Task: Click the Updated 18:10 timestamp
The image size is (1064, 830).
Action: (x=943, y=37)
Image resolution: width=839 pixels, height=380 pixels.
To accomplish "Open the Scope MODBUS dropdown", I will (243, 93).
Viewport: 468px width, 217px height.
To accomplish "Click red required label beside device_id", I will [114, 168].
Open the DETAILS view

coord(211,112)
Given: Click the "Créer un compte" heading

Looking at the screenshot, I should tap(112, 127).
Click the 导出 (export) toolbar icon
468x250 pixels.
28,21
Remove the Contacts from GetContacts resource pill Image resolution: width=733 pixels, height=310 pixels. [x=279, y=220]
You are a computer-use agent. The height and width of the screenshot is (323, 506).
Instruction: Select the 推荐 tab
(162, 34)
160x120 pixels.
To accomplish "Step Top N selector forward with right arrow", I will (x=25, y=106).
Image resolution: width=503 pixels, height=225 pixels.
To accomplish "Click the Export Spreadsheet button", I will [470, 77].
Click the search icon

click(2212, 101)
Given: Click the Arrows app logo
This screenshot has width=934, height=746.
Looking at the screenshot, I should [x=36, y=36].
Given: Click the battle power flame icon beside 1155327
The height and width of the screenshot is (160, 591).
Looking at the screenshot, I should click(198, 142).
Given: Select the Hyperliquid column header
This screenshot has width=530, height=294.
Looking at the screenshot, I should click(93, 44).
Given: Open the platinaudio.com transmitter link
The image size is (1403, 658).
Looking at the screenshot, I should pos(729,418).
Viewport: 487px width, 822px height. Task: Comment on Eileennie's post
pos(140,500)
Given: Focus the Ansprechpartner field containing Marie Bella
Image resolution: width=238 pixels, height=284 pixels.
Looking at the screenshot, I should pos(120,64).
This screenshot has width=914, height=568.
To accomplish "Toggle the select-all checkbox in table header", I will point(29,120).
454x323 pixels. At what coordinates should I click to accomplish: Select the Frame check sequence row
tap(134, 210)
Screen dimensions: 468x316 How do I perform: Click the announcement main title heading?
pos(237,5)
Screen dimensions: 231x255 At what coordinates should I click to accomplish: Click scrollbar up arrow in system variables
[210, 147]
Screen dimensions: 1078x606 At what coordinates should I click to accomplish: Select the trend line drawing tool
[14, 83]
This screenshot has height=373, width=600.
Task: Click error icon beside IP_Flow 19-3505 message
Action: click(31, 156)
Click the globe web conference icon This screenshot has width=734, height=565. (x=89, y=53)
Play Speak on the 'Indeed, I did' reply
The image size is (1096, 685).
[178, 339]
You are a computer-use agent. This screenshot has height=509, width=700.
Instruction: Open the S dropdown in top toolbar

◆ Task goal
Exactly the lines above from the one with "Viewport: 487px width, 822px" to the one with "This screenshot has width=914, height=568.", both included, are to be quoted; leave the rest out.

◆ Response below
Viewport: 487px width, 822px height. Task: Comment on Eileennie's post
pos(140,500)
Given: Focus the Ansprechpartner field containing Marie Bella
Image resolution: width=238 pixels, height=284 pixels.
Looking at the screenshot, I should pos(120,64).
This screenshot has width=914, height=568.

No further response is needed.